NLP threshold

Both the intent recognition model as well as the entity extraction model are based on probabilistic approaches. That means the models are almost never 100% sure about an expression. Instead, they assign probabilities scores to the output. Depending on your application and available training data, you might want to decrease or increase this threshold.

Setting a threshold too high will result in very few user messages getting assigned the proper intent. Your customers will receive a lot if 'I did not understand that' messages (configured in the 'not understood' bot dialog). On the other hand, you will be more certain that the answer from the bot really belongs to the users input.

Setting a threshold too low will make the bot act more confident. This increases the chances of a wrong link between an expression and an intent.


Consider for example the following three expressions and scores

  • I want to book a train ticket (93% confidence for intent 'Book train ticket')

  • I need to be in Brussels tomorrow (79% confidence for 'Book train ticket')

  • I lost something and still have my train ticket (66% confidence for 'Book train ticket')

In this example, the appropriate threshold would have been higher than 63% but lower than 79%.
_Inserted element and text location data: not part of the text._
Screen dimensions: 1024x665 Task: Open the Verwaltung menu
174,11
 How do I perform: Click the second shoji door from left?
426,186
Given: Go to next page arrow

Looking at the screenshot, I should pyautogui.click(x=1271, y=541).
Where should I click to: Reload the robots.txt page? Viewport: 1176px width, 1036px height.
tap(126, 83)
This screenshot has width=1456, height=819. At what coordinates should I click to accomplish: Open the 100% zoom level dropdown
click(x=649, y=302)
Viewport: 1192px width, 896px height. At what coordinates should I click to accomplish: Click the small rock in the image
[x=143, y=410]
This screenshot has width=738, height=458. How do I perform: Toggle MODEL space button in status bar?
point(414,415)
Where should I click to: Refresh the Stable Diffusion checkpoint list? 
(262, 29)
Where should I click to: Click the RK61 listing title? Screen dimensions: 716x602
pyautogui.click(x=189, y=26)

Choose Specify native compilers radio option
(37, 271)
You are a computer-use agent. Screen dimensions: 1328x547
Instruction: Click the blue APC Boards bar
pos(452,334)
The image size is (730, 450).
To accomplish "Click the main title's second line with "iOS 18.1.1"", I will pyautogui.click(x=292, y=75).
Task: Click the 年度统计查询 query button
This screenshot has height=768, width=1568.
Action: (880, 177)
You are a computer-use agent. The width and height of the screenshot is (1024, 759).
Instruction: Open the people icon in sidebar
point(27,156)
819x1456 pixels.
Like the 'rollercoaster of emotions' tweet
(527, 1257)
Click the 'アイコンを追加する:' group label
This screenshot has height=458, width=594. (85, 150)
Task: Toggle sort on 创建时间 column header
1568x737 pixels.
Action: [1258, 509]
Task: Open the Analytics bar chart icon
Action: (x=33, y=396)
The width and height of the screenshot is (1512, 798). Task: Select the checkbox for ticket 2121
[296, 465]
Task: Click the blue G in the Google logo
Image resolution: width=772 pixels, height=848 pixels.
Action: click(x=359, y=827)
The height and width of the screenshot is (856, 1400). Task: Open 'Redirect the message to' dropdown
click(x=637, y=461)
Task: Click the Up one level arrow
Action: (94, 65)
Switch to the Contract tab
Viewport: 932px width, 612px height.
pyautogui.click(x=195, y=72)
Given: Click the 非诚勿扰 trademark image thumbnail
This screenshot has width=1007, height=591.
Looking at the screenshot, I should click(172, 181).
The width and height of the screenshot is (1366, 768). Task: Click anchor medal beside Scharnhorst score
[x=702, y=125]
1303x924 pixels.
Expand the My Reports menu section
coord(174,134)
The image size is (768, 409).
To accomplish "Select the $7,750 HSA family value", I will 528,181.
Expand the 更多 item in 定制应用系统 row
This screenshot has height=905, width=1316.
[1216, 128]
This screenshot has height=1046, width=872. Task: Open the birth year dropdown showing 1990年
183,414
A threshold of 80% or higher would result in the 'I need to be in Brussels tomorrow' expression to be incorrectly missed. The user would receive a reply "I am sorry but I did not understand that". This is annoying for the user.

A threshold of 65% or lower would result in the expression 'I lost something (...)' to be incorrectly classified as 'Book train ticket'. The user would receive a weird reply like for example "where do you need to be?"

In most cases Chatlayer recommends a threshold for both intents and entities of 80% as a starting point.